20)         Is there any artist that you haven’t worked with, you would like to work with?
 I'd like to work with Big Krit, Curren$y, Kendrick Lamar and Ab-Soul.

21)         You also play a role outside of music. What made you decide to go into directing and editing your own videos?
I try to cut the middle man out of everything to save money. I have my own studio mix/master myself. Just decided instead of paying someone 500-1k for a video I'll try to do it myself. So I bought a camera and started working. You can tell from my older videos to my newer ones I'm getting a lot better.
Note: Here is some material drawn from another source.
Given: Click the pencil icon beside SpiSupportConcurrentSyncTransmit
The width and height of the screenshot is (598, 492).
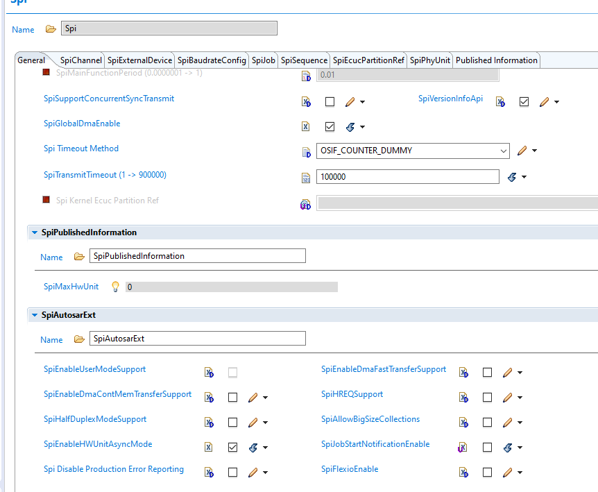Looking at the screenshot, I should tap(350, 102).
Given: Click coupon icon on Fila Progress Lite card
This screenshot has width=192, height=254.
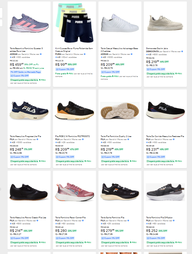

Plus it puts a little extra cash in my pocket.

22)         Are you going to branch out to do something outside of hip hop besides videos?
I'm not sure at the moment just taking it day by day but I'm enjoying learning the video stuff as I go.

23)         What do you think are the key elements to success?
Work hard be true to yourself and others. Stay humble and always invest in your music don’t be cheap.

24)         What’s next for Josh Bliss Lighten?
I will never know just wake up in the morning thank god and do what I have to do to survive in this crazy world.

25)         Is there going to be a Josh Bliss Lighten album in the works?
Maybe soon I'm about 3 tracks into a next project not sure where I'm headed with it yet though.

26)         Where do headz get at your music?
 My website and youtube videos just search Josh Bliss Lighten.

27)         Any shoutouts!
Yeah my girl for always supporting me, Scrap-A-Don, Hympdok, FaLow, Rad Boy Slim, APeriod, Haze, the whole main aim crew. Louie Gonz, BackSeat Trav, Mista T, Rhyme U, Dj Manipulator, Mr Mck & Smalls The Hustler.